FIFO (First-in, first-out  cost formula) assumes that items of inventory that were purchased or produced by a company first are sold first and the items remaining in ending inventory at the end of the period are those most recently purchased or produced. Thus, more recent purchase costs are assigned to the inventory asset account, and older costs are assigned to the cost of goods sold expense account.

Consider the following example: Perhaps, there are 515 DVD Players on hand at 30 June 2015, and recent purchase invoices showed the following costs:

28 June     180 DVD Players at \$49.00
15 June     325 DVD Players at \$48.50
31 May     200 DVD Players at \$47.00

The value of ending inventory is found by starting with the most recent purchase and working backwards until all items on hand have been priced.
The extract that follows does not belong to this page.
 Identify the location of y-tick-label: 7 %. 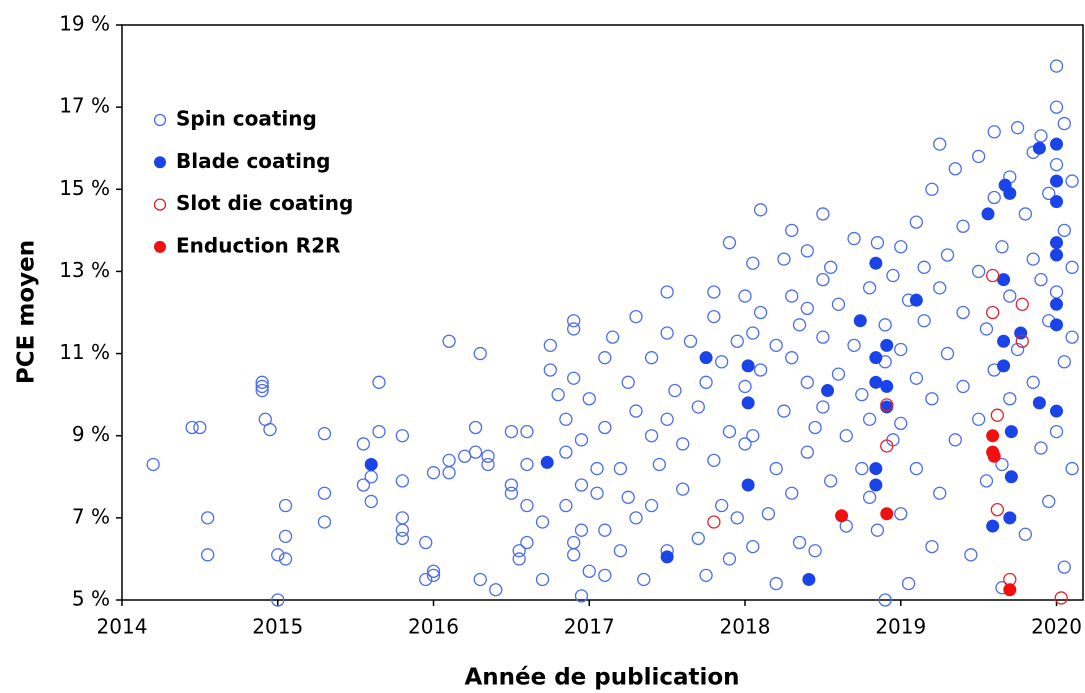
(91, 516).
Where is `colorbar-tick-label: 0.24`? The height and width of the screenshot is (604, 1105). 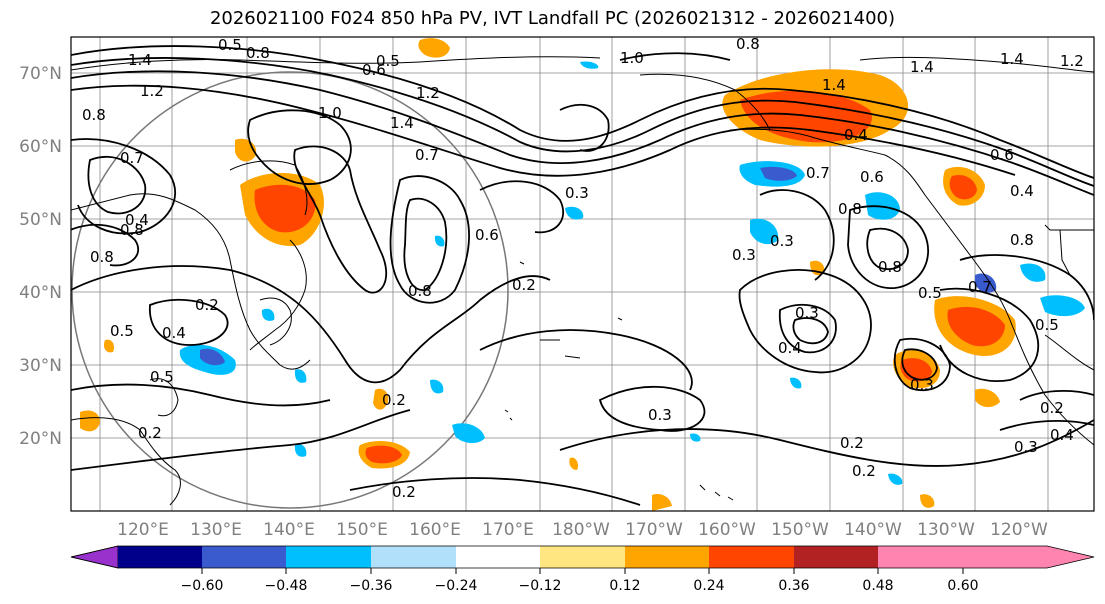 colorbar-tick-label: 0.24 is located at coordinates (708, 586).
The value of ending inventory would be \$25 052.50 (being 180 DVD Players @\$49 + 325 DVD Players @\$48.50 + 10 DVD Players @\$47).

Many proponents of the FIFO method argue that this method best reflects the physical movement of inventory, particularly perishable goods or those subject to changes in fashion or rapid obsolescence. If the oldest goods are normally sold first, then the oldest costs should be assigned to expense.

## Weighted average cost formula

Under the weighted average cost formula, the cost of each item sold is determined from the cost of similar items purchased or produced during the period. The average may be calculated on a periodic basis (weighted average), or as each additional shipment is received (moving average).

Using a periodic basis, the cost of inventory on hand at the beginning of the period plus all inventory purchased during the year is divided by the total number of items available for sale during the period (opening quantity plus purchased quantity). This produces the cost per unit. For example: inventory on hand at 1 January 2015 was valued at \$3439.78, consisting of 134 units at an average of \$25.67 each. During the year the following purchases were made:

200 units at \$27.50 = \$5 500.00
175 units at \$28.35 = \$4 961.25
300 units at \$29.10 = \$8 730.00
120 units at \$29.00 = \$3 480.00

At the end of the year, the weighted average cost of inventory would be calculated as:
\$3 439.78 + \$5 500.00 + \$4 961.25 + \$8 730.00 + \$3 480.00 = \$26 111.03 ÷ 929 units = \$28.11 per unit

Using the moving weighted average method, the average unit cost is recalculated each time there is an inventory purchase or purchase return.